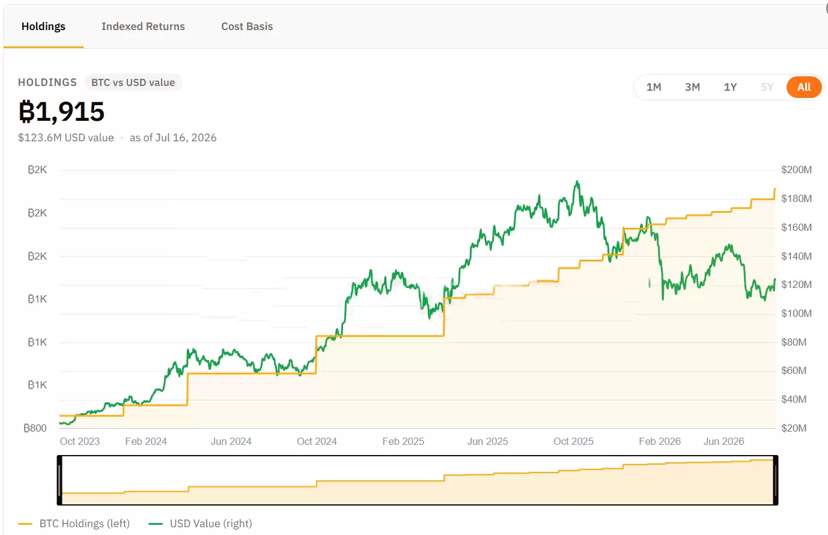
Task: Click the BTC vs USD value badge
Action: [x=133, y=82]
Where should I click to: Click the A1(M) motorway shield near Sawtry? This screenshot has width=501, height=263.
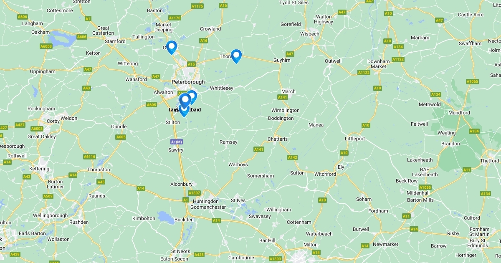pos(177,142)
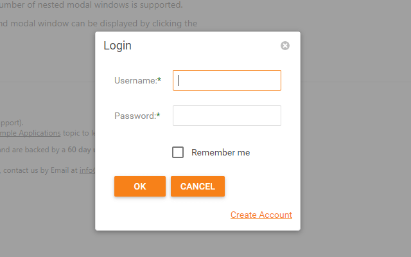This screenshot has height=257, width=411.
Task: Focus the Password input field
Action: (227, 116)
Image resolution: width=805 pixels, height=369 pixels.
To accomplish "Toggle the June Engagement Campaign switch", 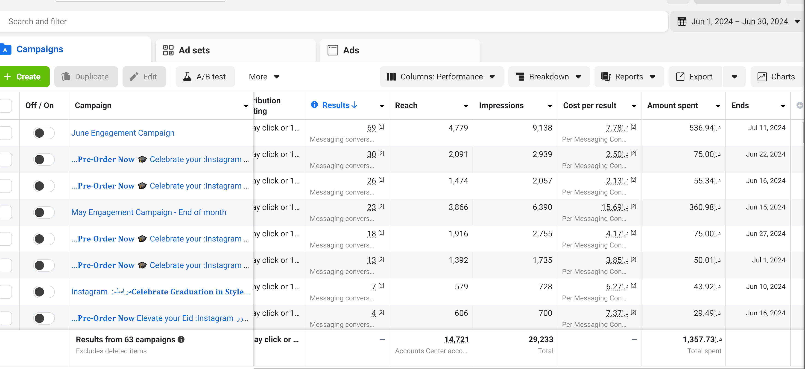I will pos(44,133).
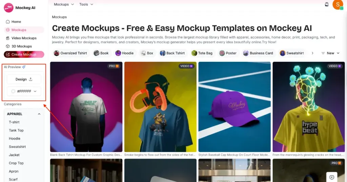
Task: Open the #FFFFFF color dropdown
Action: [x=24, y=91]
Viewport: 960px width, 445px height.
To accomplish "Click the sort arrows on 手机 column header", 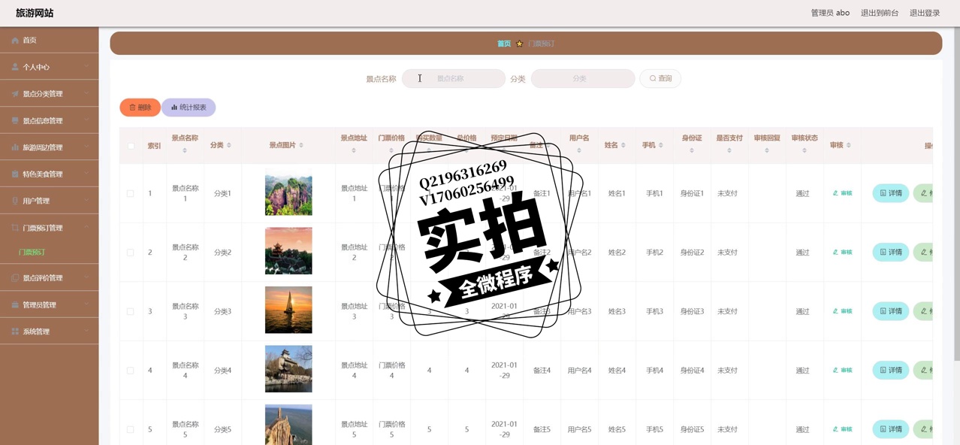I will [661, 145].
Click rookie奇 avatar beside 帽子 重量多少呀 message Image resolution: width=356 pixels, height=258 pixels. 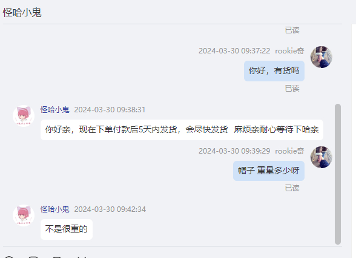click(x=321, y=157)
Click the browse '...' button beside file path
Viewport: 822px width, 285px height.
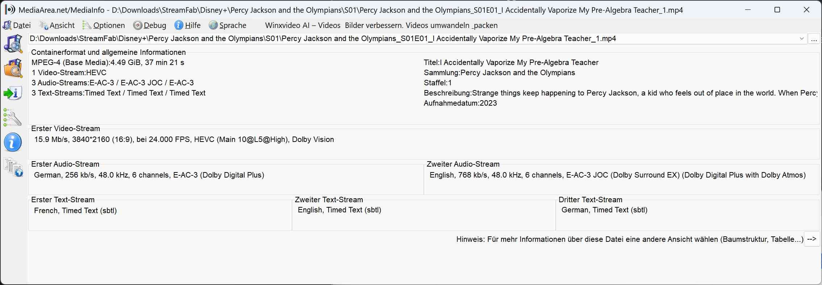tap(814, 39)
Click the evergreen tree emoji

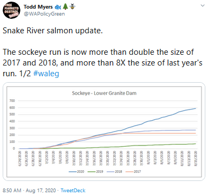65,6

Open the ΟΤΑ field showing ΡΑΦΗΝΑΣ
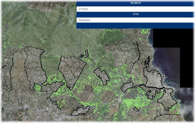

Exercise prompt =>
Copy the rows exactly, from the line with "Click the evergreen tree emoji" through the end of the rows, including both ends. Leave the pictures out of your copy.

Exercise solution =>
Click the evergreen tree emoji

65,6

Open the ΟΤΑ field showing ΡΑΦΗΝΑΣ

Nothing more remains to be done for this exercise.